In an age of conscious consumerism, where many people use their own shopping to buy stuff that does good (or at least avoids too much bad), government procurement felt like the equivalent of buying everything from Amazon.
Meanwhile, although change and transparency was gradually being mandated into the Crown’s procurement system, the way purchasing (and reporting on purchasing) was structured meant in some areas only a tiny proportion – like way under 10 percent – was transparently awarded and notified.
It was a pretty grim picture.
Soon after Newsroom’s story came out, we were contacted by the Ministry of Business, Innovation and Employment (MBIE). Would we like to talk to Laurence Pidcock, then newly-appointed and charged with leading a total reset of the role of government procurement, taking it from the back office into the forefront of policy?
We certainly would.
Pidcock’s official title is general manager of New Zealand Government Procurement, an organisation set up in 2012 as part of the MBIE. Its role is to improve the way government buys stuff, to lift the capability and performance of the 2000 or so procurement staff across government organisations, and to make sure procurement delivers not only on the government’s financial goals, but on its wider cultural, economic, environmental and social outcomes.
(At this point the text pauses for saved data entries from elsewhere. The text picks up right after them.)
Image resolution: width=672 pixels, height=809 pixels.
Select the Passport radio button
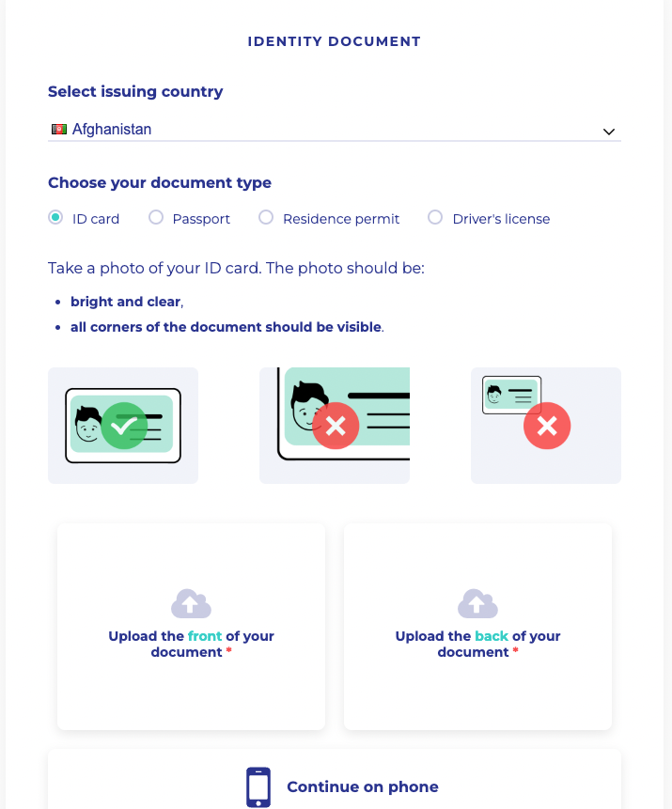155,217
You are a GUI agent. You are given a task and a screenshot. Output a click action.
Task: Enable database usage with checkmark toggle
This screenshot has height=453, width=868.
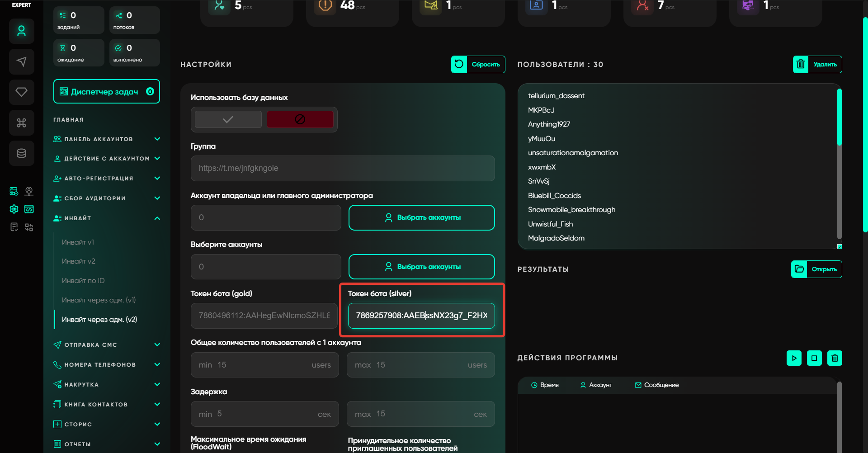[x=228, y=119]

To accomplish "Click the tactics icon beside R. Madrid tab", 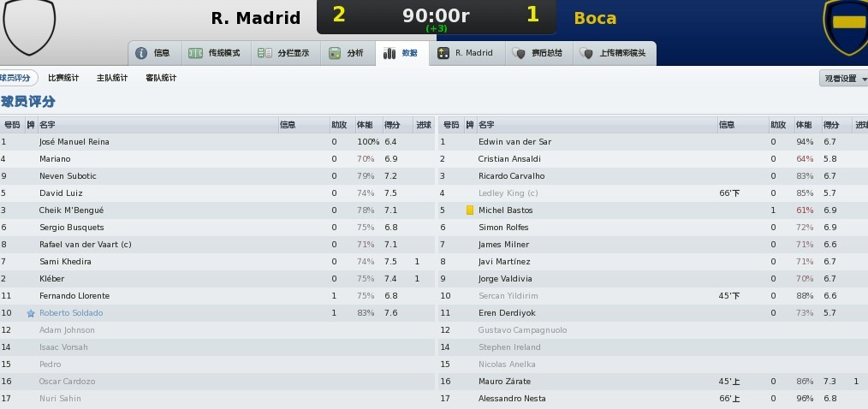I will 443,53.
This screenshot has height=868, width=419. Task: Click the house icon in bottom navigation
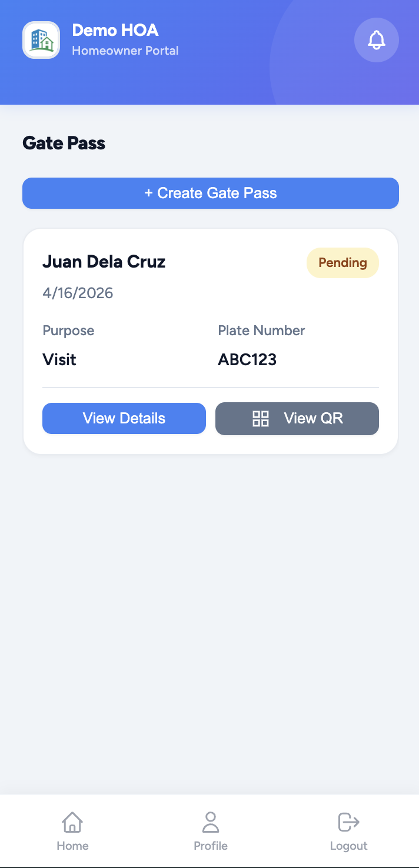tap(72, 822)
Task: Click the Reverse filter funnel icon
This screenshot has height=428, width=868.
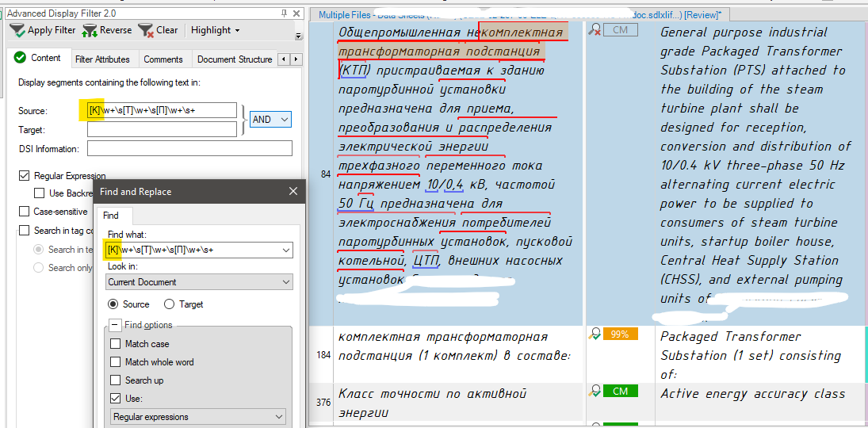Action: click(x=89, y=30)
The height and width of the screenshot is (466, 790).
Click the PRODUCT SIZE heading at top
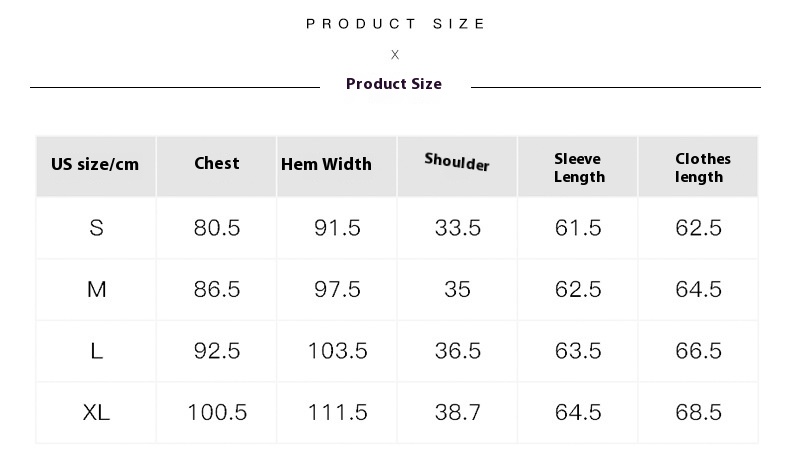click(x=396, y=24)
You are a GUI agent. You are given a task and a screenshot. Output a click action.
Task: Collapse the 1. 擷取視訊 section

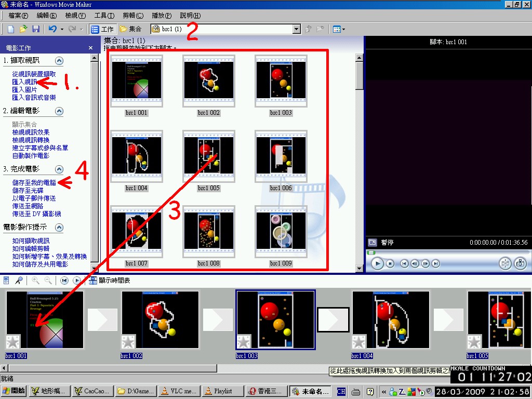(x=59, y=61)
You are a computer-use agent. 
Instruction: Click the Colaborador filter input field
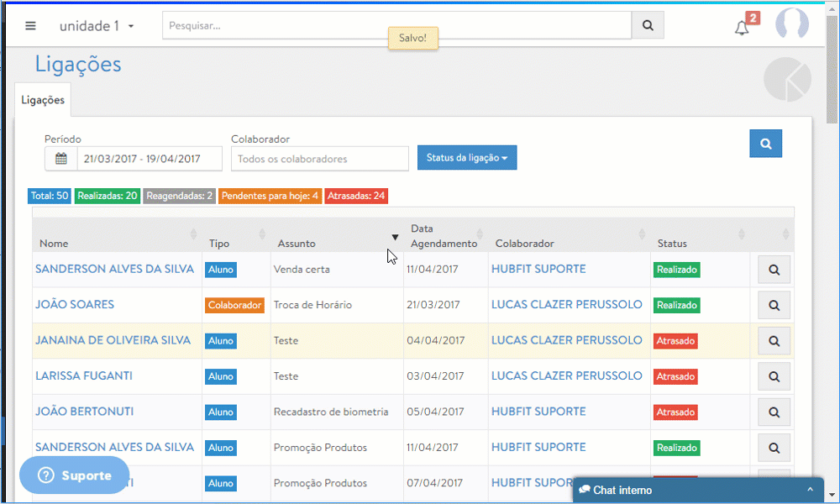tap(319, 159)
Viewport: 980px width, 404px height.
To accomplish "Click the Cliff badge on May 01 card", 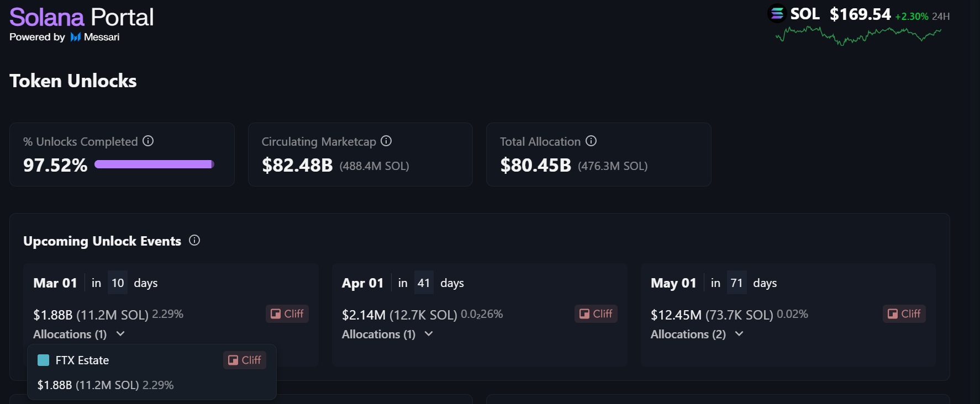I will pos(904,313).
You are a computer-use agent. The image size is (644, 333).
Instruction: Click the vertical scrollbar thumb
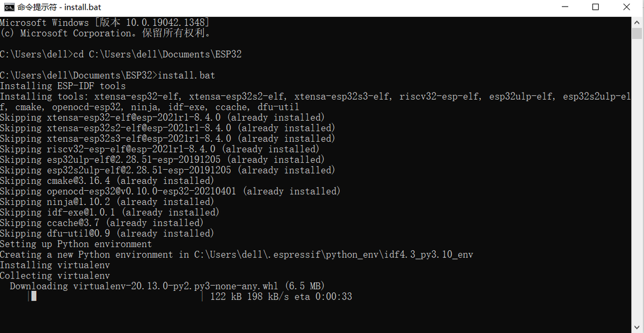(637, 34)
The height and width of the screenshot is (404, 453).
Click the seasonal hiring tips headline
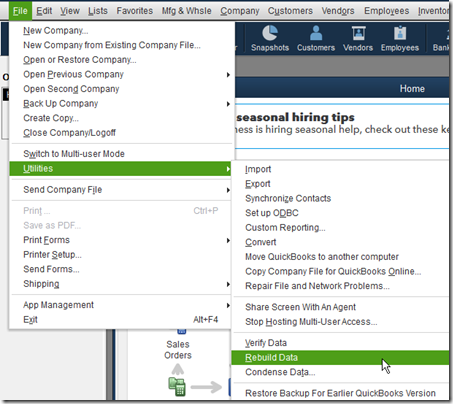coord(295,117)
It hasn’t been entirely successful
I don’t know what I imagined a seasoned procurement professional would look like. Older, maybe, boring, balding. A pen pusher.
Pidcock is not like that, though he’s spent his career in procurement – a decade in the UK, followed by another decade in New Zealand, mostly in the Ministry of Education, where his last job was chief procurement officer.
He’s definitely losing a bit of hair, but the rest of the stereotype doesn’t play out. For a start, Pidcock is young, or youngish. He has four kids under seven, including a very new baby. His next child up, son Brodie, is playing in the garden while we talk; he hops on dad’s lap from time to time during our interview. The photo Pidcock sends (above) isn’t your normal corporate shot – it’s of the family out bike riding.
Why on earth did you do it?
The first question to ask someone in Pidcock’s position is obvious: Why? You are super busy already – why on earth would you want a massive new job leading change in a workforce of 2000 government buyers with a total spend of $51.5 billion?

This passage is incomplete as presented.